Circumstances can defer dreams. That’s the case for many young adults in North Texas.
One organization in Dallas is working to change the trajectory of young peoples’ lives one year at a time.
In high school, Marcia Lashley knew she wanted to do something. She just wasn’t sure what or how. Her father died in 2014 and she felt the weight of the pressure to succeed for her mother and brother.
She said she would often ask herself two critical questions.
“What do I want to do with my life? How am I going to provide for my family?” said Lashley.
She said there were even naysayers who doubted she had a bright future.
“And I was like ‘ok well I’ll show you because I’m going to find a way and I know that I can make it in life,’” she said.
The now 20-year-old found an option that would help her make good on that promise.
It’s called Year Up, an organization that provides free training in technology and business for young adults between the ages 18 to 24. These are people who have been overlooked, had a rough start in life, or come from low to middle-income families.
Eduvijes Perez is Director of operations and strategic planning.

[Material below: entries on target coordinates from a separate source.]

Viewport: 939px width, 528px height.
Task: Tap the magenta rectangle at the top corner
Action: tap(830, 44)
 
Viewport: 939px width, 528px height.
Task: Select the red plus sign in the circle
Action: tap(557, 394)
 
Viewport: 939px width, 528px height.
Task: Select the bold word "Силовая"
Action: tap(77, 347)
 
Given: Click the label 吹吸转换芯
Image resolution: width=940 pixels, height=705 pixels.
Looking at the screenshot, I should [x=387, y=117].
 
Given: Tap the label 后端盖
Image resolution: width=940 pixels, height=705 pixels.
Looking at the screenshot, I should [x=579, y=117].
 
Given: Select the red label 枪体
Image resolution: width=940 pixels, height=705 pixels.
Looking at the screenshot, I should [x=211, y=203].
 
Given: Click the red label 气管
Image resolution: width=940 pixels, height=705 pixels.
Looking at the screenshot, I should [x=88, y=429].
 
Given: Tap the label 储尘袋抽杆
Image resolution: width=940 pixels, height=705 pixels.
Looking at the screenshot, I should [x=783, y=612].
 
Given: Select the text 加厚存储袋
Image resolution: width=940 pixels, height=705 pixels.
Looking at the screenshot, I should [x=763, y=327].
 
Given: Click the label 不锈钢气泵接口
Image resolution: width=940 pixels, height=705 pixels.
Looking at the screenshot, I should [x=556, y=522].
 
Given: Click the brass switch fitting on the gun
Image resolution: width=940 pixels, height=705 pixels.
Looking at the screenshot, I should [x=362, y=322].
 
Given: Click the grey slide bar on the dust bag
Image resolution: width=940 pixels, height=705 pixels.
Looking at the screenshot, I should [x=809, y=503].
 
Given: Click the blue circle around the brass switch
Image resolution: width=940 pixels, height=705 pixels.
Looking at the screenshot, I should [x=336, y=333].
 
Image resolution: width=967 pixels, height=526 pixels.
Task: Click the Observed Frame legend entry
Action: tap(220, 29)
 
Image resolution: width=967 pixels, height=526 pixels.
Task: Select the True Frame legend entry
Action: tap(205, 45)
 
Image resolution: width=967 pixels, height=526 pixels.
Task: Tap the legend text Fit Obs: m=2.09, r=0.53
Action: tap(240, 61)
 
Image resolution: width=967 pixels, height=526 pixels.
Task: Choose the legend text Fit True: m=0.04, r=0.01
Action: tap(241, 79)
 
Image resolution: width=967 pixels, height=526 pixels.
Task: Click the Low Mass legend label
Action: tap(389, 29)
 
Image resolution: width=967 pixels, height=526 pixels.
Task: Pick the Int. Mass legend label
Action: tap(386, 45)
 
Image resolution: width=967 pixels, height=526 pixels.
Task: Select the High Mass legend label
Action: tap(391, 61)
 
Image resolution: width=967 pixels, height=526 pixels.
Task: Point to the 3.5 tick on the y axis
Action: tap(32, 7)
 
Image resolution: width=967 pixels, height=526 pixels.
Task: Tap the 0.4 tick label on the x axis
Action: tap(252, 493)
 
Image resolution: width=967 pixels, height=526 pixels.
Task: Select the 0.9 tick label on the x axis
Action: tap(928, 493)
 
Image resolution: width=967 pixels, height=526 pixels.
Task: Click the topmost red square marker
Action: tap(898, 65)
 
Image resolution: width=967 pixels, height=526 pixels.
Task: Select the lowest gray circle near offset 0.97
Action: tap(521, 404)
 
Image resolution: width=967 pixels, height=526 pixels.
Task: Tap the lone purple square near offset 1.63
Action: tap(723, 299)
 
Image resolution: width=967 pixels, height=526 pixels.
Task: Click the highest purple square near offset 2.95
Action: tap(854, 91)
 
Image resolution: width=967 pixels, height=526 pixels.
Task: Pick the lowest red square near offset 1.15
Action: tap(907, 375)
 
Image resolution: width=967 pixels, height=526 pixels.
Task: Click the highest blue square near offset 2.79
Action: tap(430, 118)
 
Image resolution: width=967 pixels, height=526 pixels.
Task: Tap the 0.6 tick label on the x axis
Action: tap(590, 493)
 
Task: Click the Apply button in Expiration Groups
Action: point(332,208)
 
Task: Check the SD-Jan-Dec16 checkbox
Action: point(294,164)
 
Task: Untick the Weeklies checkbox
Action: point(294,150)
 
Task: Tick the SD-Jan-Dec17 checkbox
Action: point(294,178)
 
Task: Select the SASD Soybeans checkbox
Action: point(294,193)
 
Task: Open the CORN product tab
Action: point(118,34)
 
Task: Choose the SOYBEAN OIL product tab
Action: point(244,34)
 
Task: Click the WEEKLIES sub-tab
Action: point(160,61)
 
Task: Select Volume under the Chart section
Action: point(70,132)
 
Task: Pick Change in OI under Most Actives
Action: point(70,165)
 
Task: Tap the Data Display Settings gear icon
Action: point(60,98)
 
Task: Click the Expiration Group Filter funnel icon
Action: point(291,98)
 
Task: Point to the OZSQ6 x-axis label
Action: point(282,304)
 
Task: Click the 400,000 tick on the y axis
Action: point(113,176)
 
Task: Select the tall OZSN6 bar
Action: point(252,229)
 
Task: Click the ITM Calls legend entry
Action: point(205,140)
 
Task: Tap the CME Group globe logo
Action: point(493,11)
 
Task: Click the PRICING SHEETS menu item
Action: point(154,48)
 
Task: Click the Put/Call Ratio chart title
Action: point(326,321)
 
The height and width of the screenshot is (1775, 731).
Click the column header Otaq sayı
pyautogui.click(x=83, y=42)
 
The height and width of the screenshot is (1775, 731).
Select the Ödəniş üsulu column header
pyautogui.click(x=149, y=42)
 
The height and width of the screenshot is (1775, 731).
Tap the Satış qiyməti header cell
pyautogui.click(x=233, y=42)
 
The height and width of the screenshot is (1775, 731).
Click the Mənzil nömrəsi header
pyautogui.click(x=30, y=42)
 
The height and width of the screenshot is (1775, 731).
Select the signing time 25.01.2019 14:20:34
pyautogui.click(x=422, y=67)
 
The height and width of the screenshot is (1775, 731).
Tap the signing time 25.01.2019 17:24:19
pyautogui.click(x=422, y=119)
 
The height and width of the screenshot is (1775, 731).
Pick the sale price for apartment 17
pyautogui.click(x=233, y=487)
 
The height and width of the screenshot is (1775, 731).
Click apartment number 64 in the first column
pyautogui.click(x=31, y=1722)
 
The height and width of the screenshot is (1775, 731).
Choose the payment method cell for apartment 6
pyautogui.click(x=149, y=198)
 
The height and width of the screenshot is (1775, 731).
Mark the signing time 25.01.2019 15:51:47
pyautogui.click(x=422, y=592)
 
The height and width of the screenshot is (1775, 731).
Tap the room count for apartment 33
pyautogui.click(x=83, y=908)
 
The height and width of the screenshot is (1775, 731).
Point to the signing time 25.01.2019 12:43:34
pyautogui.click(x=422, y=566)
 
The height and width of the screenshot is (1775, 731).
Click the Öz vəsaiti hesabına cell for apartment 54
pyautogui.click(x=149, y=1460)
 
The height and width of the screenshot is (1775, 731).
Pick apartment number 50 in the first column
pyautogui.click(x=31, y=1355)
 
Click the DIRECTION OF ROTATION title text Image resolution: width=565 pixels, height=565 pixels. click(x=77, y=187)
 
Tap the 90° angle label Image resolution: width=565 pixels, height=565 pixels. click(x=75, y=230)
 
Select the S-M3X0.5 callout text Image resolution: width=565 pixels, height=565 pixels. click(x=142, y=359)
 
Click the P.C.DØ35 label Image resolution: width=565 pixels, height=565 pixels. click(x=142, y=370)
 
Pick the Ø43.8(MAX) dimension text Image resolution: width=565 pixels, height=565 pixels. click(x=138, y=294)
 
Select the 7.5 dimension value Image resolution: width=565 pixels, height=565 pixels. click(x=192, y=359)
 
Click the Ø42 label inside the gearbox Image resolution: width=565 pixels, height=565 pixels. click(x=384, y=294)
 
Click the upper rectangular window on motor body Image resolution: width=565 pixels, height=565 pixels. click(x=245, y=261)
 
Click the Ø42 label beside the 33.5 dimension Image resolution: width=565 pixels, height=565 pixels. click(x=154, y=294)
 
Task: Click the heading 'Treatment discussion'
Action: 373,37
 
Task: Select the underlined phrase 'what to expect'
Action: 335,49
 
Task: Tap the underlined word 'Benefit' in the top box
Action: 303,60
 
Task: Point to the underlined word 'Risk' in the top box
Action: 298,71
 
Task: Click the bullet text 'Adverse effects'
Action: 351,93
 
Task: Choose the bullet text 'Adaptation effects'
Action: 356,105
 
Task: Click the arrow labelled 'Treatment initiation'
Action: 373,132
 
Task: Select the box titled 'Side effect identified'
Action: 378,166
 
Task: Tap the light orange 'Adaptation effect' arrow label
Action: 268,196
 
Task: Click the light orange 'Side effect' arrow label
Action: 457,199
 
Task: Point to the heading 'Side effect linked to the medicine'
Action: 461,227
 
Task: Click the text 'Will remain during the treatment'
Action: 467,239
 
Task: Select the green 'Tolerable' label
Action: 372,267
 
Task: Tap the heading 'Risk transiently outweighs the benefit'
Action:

She said Year Up gives young people a hand up that they wouldn’t otherwise have.
“Our young adults are coming from families where they are the first to go to college. They don’t have families that are operating and working on corporate America,” said Perez. “We know that talent is equal, but opportunity is not.”
In one intense year, young adults get job training, internships, a weekly stipend and college credit.
“We have a lot of corporate partners that are coming in and we want to make sure that they are having a workforce that can span the growth that they will have here in Dallas,” said Perez.
Year Up Dallas/Fort Worth is housed at El Centro College in downtown Dallas. Nationally, Year Up has served more than 24,000 young adults since its founding in 2000. Roughly 4,700 young adults across 25 cities completed the program in 2019.
The goal is to focus on personal and professional development through the one-year intensive program.
“I thought I wasn’t going to be able to go through it because I thought ‘Oh a girl from Pleasant Grove. How can I be in the corporate environment?” said Lashley.
But she succeeded in the program, and so did 25-year-old Leemar Kelley.
“I’m not sure where I would be because before the program I was working a retail job with a future that didn’t seem too bright,” said Kelley.
With exposure to companies like Capitol One, New York Life and Amazon, Kelley’s trajectory changed. He’s now a full-time college student at UNT.
“I’m surrounded by people who are wanting to do better for themselves, wanting to help everyone around them,” he said.
Ultimately, it’s about changing lives and communities.
“What I would love for our young adults to walk away with is the power of their voice and their talent,” said Perez.
“It’s going to be great. From here on out it’s going to be just great,” she said.